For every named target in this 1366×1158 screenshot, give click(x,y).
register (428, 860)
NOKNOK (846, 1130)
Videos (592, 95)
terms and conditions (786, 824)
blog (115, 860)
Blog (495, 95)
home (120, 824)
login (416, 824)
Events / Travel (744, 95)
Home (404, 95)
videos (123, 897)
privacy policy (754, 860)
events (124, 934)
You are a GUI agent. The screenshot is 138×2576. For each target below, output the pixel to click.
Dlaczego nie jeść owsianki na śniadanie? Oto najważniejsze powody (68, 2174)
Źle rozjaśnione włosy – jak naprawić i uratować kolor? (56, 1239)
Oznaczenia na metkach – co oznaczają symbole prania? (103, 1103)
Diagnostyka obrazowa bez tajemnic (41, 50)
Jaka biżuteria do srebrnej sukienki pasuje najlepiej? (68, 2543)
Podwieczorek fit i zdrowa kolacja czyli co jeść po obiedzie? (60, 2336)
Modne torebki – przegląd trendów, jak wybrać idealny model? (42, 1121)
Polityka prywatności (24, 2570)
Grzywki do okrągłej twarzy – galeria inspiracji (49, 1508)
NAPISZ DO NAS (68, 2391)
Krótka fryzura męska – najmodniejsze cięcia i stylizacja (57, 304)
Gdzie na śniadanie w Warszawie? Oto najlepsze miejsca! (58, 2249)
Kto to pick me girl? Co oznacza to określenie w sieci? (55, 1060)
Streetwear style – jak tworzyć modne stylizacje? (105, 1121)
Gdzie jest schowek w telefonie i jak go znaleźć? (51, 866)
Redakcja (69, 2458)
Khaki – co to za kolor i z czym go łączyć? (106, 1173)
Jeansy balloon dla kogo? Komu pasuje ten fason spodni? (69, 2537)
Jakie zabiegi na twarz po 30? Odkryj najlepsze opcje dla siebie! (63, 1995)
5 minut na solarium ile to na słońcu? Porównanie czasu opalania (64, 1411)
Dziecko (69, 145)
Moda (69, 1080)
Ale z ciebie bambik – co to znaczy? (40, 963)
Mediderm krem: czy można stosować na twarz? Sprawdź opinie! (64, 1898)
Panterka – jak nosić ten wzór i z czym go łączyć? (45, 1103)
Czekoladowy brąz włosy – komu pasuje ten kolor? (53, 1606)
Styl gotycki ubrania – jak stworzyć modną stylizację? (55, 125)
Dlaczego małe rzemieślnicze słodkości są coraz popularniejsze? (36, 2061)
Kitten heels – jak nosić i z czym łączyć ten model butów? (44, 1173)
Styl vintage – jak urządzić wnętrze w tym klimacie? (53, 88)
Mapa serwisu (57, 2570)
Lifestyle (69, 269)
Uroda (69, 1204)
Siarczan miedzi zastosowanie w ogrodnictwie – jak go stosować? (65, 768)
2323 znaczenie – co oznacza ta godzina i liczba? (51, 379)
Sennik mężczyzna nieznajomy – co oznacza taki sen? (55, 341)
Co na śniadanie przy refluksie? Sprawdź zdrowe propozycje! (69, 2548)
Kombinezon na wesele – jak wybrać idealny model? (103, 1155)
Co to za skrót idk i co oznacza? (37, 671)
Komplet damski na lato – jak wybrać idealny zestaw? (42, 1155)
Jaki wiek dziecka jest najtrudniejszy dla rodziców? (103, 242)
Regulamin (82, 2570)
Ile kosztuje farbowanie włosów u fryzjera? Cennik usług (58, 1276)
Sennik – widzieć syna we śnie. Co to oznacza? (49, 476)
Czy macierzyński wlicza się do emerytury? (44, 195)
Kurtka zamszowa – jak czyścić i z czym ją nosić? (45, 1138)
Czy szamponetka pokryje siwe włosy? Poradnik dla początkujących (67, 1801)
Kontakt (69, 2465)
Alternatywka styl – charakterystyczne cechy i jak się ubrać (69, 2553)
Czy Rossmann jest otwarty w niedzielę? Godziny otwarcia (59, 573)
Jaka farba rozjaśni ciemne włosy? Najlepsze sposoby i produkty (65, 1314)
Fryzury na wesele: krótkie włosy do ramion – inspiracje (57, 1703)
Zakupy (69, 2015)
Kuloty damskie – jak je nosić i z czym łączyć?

------

**EXERCISE**: Search the material above for the word "jest", and return each line that holds it.

**RESPONSE BELOW**:
Gdzie jest schowek w telefonie i jak go znaleźć? (51, 866)
Jaki wiek dziecka jest najtrudniejszy dla rodziców? (103, 242)
Czy Rossmann jest otwarty w niedzielę? Godziny otwarcia (59, 573)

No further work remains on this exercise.